Per riprendere in maniera concreta quanto descritto nella prima parte di questo articolo, inerente le forme di neo-colonialismo cinese perpetrato in Africa, vorrei citare alcuni esempi di come il “gigante asiatico” sfrutta e spesso inganna, le deboli economie del continente nero.

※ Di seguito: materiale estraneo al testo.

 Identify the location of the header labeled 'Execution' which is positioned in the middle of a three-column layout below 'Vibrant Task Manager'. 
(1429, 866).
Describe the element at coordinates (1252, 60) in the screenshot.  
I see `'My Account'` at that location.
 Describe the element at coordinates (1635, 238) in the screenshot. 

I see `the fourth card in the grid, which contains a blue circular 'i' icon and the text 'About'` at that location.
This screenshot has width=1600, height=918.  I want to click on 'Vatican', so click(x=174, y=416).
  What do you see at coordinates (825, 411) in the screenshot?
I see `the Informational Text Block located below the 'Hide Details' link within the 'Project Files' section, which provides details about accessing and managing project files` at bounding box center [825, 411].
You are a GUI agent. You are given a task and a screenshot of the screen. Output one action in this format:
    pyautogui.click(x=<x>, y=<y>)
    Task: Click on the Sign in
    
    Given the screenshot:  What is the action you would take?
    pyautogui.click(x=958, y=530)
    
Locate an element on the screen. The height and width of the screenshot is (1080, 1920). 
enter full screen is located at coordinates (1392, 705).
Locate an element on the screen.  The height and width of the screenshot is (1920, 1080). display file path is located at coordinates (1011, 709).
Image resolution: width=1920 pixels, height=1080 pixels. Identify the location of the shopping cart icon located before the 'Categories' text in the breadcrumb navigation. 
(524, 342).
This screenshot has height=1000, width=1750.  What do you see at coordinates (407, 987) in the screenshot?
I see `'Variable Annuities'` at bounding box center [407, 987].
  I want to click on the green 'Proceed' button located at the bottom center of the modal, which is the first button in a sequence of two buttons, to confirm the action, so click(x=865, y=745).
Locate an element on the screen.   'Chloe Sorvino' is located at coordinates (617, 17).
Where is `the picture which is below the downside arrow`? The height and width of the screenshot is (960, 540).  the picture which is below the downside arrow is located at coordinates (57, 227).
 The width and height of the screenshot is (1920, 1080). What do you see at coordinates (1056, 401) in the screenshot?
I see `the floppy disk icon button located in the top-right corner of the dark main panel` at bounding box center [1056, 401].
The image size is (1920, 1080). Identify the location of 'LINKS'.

L’Angola è il paese africano che ha ricevuto più prestiti dalla Cina negli ultimi 20 anni: oltre 42 miliardi di dollari. Lo afferma un rapporto del Royal Institute of International Affairs (Chatham House) del Regno Unito, il quale sostiene che il debito della regione è divenuto, ormai, una “priorità globale”. Secondo Chatham House, i paesi africani devono 696 miliardi di dollari, un aumento di cinque volte superiore rispetto all’inizio del millennio e il 12 per cento di tale importo è dovuto ai creditori cinesi. Lo studio analizza nel dettaglio sette paesi, tra cui l’Angola, e sottolinea come il rapporto debito/Pil sia migliorato negli ultimi semestri, anche grazie all’apprezzamento del kwanza, cioè dei sette valori fondamentali della cultura africana, e grazie alla crescita dell’economia passata da un debito del 130 per cento del 2020, all’ 86,4 per cento nel 2021/22, con la previsione di arrivare al 56,6 per cento nel 2023, anche se il costo del servizio del debito dovrebbe avvicinarsi ai 13 miliardi di dollari nel 2022, dei quali il 38 per cento è debito estero.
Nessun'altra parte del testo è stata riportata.